The UK should never have given Hong Kong back to China, since they are like Taiwan with a separate identity and western values. It's very disturbing to see the Chinese crackdown on Hongkongers who simply wish to be treated like other nations without authoritarian rulership.
Edits: 08/21/20
The UK should never have given Hong Kong back to China . . .
Hong Kong became a colony of the British Empire following the latter's victory in the First Opium War (1842). IOW, Britain won the right to sell opium to the Chinese by force of arms though the mantra was "free trade". Of course, such a thing would never happen today, would it?

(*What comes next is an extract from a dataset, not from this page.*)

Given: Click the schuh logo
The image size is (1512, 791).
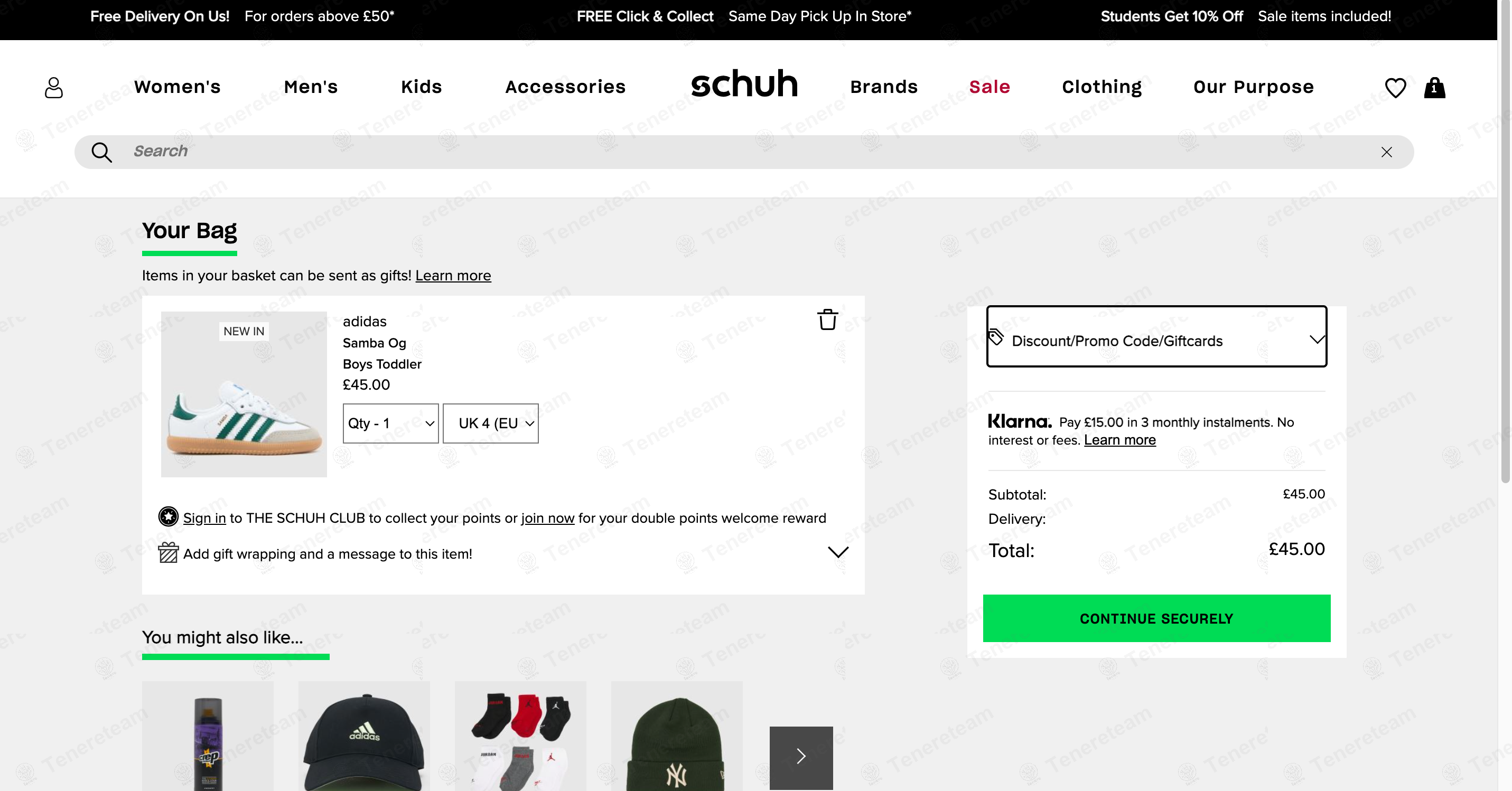Looking at the screenshot, I should 744,83.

The colony expanded to include the Kowloon Peninsula in 1860 after Britain's victory in the Second Opium War. Hong Kong was evolving from a colonial outpost into a major entrepôt and was further extended when it obtained a 99-year lease of the New Territories in 1898. The colony was restored to China in 1997 when the lease expired (150 years after the First Opium War).
As Lew suggests, Britain had no choice in the matter either politically or legally and even less militarily.
Taiwan as you know, is very sophisticated, with western values
As Humpty-Dumpty might have put it, "There's a nice knock-down oxymoron for you!"
There are rumours in the UK press that some of those "sophisticated western values" are being hotly debated in the US amid a frenzy unusual even for a POTUS election.
D
(Dates checked and some syntax plagiarised from Wiki but the history is mainstream.)
I would say the term "western values" is ironic rather than oxymoronic, but I take your point. Western values includes good and evil practices and beliefs.
good post ... China wants all it's territories back under it's thumb
any 'western values' will be eroded or ejected
except behind closed doors at the very top of course
regards,
but I don't think the Brits had much of a choice. One of my friends likes to point out, not necessarily in defense of the Chinese but just for the irony, that in 99 years of British control, there was never a free election in Hong Kong. I haven't checked his facts.